Renton, the most intelligent of the group, tries several times to quit. One such attempt leads to an amazing sequence of magical realism as he dives into “the worst toilet in Scotland” to retrieve two opium suppositories. The revival of his sexual instincts (suppressed, along with his digestive system, while he was shooting up), results in his sleeping with an underage girl (Kelly Macdonald, making a strong impression in her film debut), who proceeds to threaten to inform the police if he doesn’t continue the relationship. Renton then enters a methadone program, which has the benefit of keeping him out of jail when the gang is caught shoplifting (how do you think they managed to buy all the drugs they were consuming?).
After he nearly dies from an overdose, Renton’s parents lock him in his childhood bedroom to quit cold turkey, which produces some of the scariest nightmares you’ll ever see on film. He then moves to London and becomes a successful real estate broker, which is to say he found a socially-acceptable use for his talents as a scammer. But nothing attracts down-and-outer friends as much as one of their number becoming successful, and it all comes to a conclusion as madly hilarious and excruciatingly sad as the rest of the film, and that’s as much as anyone could ask for a film about a bunch of guys who never could get it right.
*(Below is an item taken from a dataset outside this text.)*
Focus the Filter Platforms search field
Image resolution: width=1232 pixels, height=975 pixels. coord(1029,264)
Rewatching Trainspotting after almost 30 years, it’s as funny and awful as I remember, and the visuals (cinematography by Brian Tufano, costume design by Rachel Fleming, production design by Kave Quinn, art direction by Tracey Gallagher) are as impressive as ever. The social satire hit me harder this time, however—the story begins in the last years of Margaret Thatcher’s dismantling of Britain’s national industries, which helps explain why none of these able-bodied young men seems capable of getting a job. They were never meant to be included in the new British society where everyone’s supposed to make it on their own, but advantages of birth and connections play a huge role in who actually succeeds. If that sounds to you like the direction America is heading, well, that’s something we agree on. And honestly, even rule-followers like me have our moments of rebellion against the demands to fit in and bow the knee to the almighty power of capitalism, we’re just better at making accommodations so we can hold a reasonable job and live a life of our choosing offstage. | Sarah Boslaugh
Spine #: 1204
Technical details: 94 min.; color; screen ratio 1.85:1; English.
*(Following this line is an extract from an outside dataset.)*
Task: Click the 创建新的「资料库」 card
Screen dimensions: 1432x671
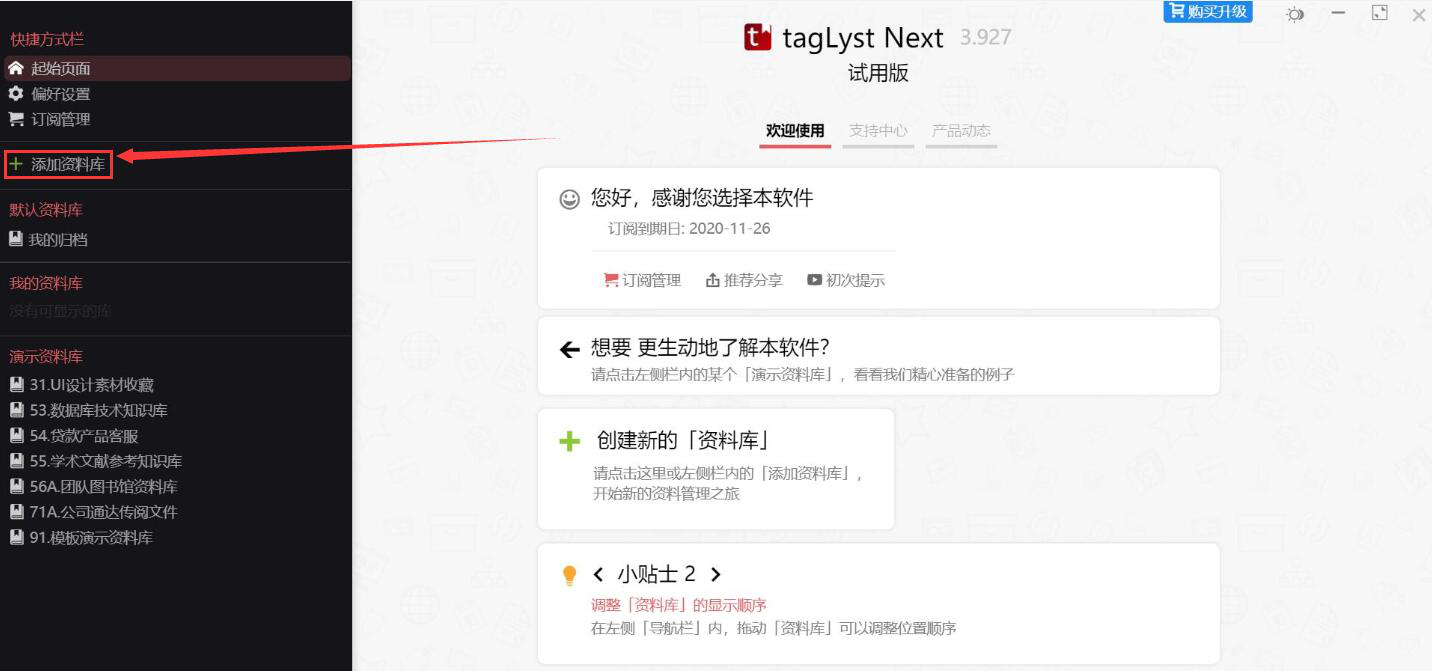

Edition reviewed: Blu-ray (1 disc).
Extras: audio commentary with Danny Boyle, producer Andrew Macdonald, screenwriter John Hodge, and Ewan McGregor; nine deleted scenes with commentary; interview with production designer Kave Quinn and costume designer Rachael Fleming; making-of documentary; looking-back documentary; documentary about the soundtrack; teaser and trailer; booklet with essays by Graham Fuller and source novel author Irvine Walsh and glossary of terms from the novel.
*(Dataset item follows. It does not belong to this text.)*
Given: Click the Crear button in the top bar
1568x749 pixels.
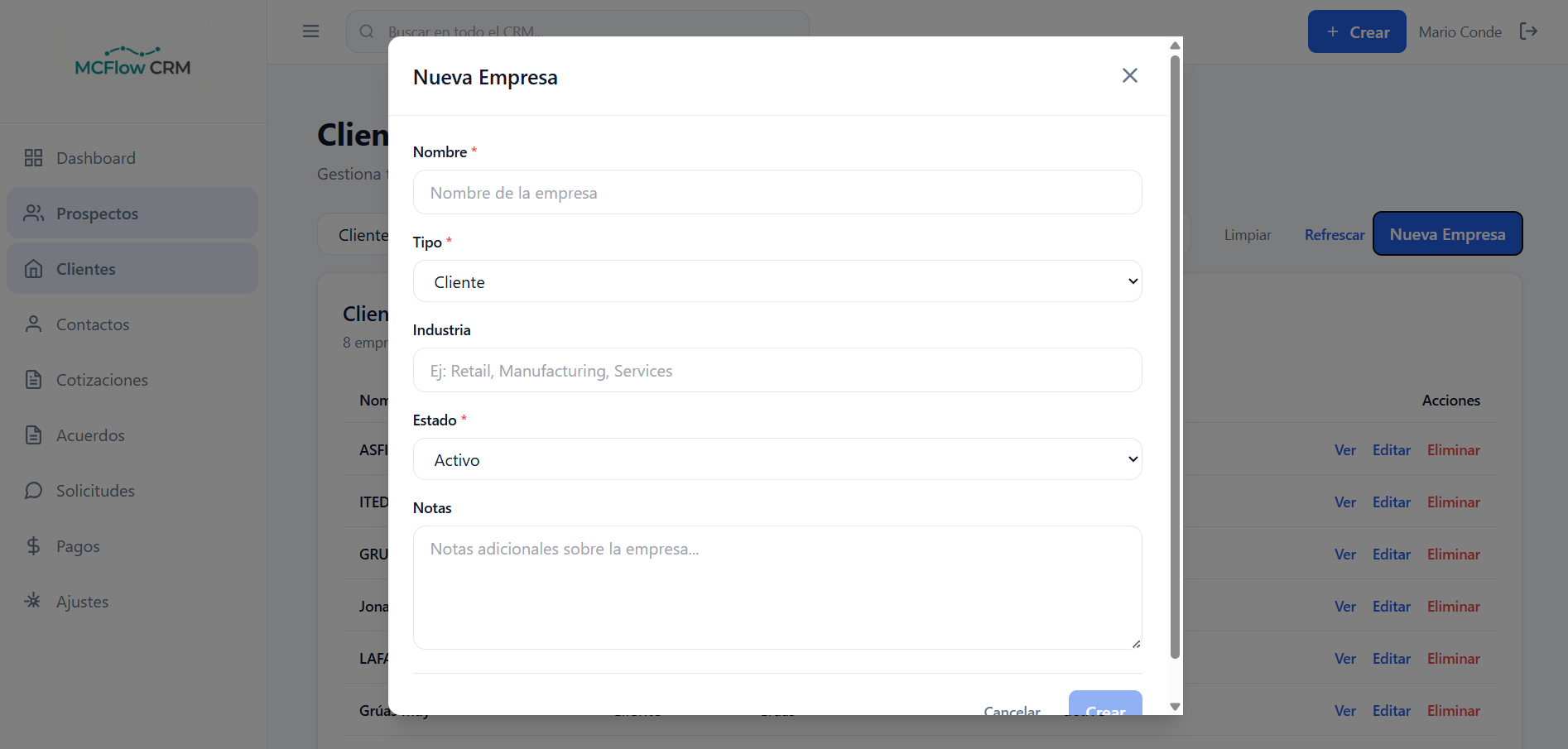Looking at the screenshot, I should 1356,31.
Fun Fact: During his 1996 presidential campaign, Senator Bob Dole criticized Trainspotting and Quentin Tarantino’s Pulp Fiction for promoting “the romance of heroin.” Far from being upset, Irvine Welsh, author of the source novel Trainspotting, credited Dole’s remarks with helping to publicize his book and the film in the U.S.
Parting Thought: The “Choose Life” anti-drug campaign in Scotland was contemporaneous with the “Just Say No” campaign in the United States and both share a sort of ridiculously inadequate understanding of the issues involved. Were such slogans motivated by pure naiveté or was something more sinister at work?